Inflammation gets a worse reputation than it deserves. When you roll an ankle or strain your back, the swelling and heat are your body doing its job. Blood and repair cells flooding the area. That is the useful kind. Short-lived. Productive.

The trouble starts when it does not switch off.

Then it stops being repair and becomes the thing keeping you in pain. Weeks later you are still stiff. Still sore. Still waiting on something that was supposed to settle a month ago.

That is the situation I see most. People who have rested, iced, taken the ibuprofen, and gotten nowhere. Laser therapy is one of the tools I reach for in those cases. Not a magic wand. A way to calm inflamed tissue so the rest of the treatment can actually work. Here is how it fits, and where it does not.

Call 720-889-1659 to schedule an evaluation with Dr. Brockway.

What Inflammation Actually Is, and Why Yours Isn’t Going Away

The textbook version is five signs. Pain, heat, redness, swelling, and loss of function. Physicians have leaned on that list for roughly two thousand years. Still holds up.

Those signs appear because your immune system sends blood and white blood cells rushing to an injured area. Vessels widen. Fluid leaks into the tissue. The spot swells, warms, and gets tender. All normal. That is acute inflammation, and it is supposed to fade as you heal.

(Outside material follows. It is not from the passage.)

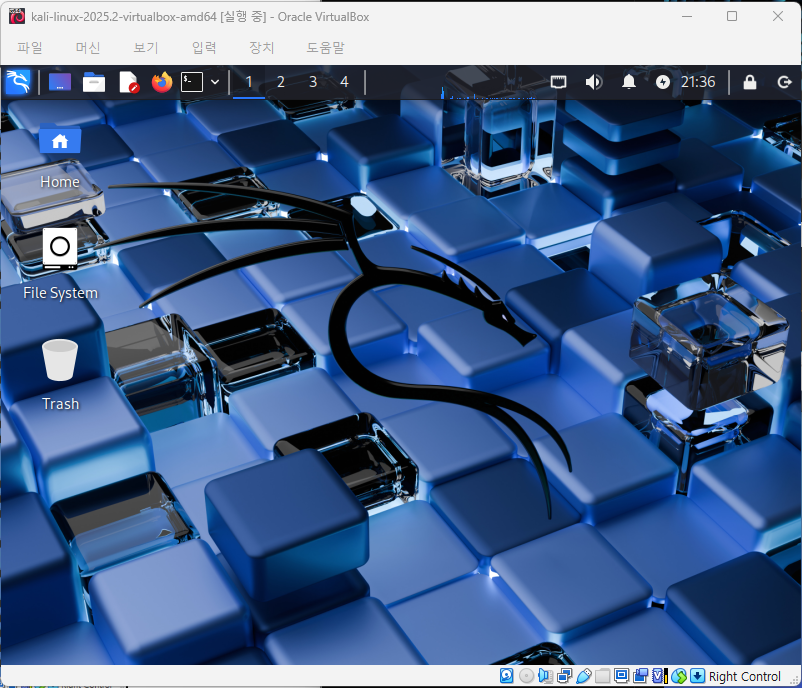802x688 pixels.
Task: Open the terminal emulator icon
Action: [x=192, y=82]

Chronic inflammation is a different animal. The trigger never fully clears, or the immune system stays switched on long after the threat is gone. Stuck in alarm mode. The same response that helped you in week one is grinding down healthy tissue by month three.

This is why “just rest it” quits working at some point. Rest helps the acute kind. It does almost nothing for the chronic kind. By then the issue is not that you need more time. The inflammation has dug in and will not lift on its own. When pain hangs around past six or eight weeks, that is usually what is going on.

Where Laser Therapy Fits in Calming Inflammation

Let me be straight about one thing first. The biggest levers on inflammation are not in my office.

Sleep. Movement. What you eat. Cutting back on the processed food and the added sugar. Those shift whole-body inflammation more than any single treatment I can offer. If your entire system is inflamed, that is where the real work lives.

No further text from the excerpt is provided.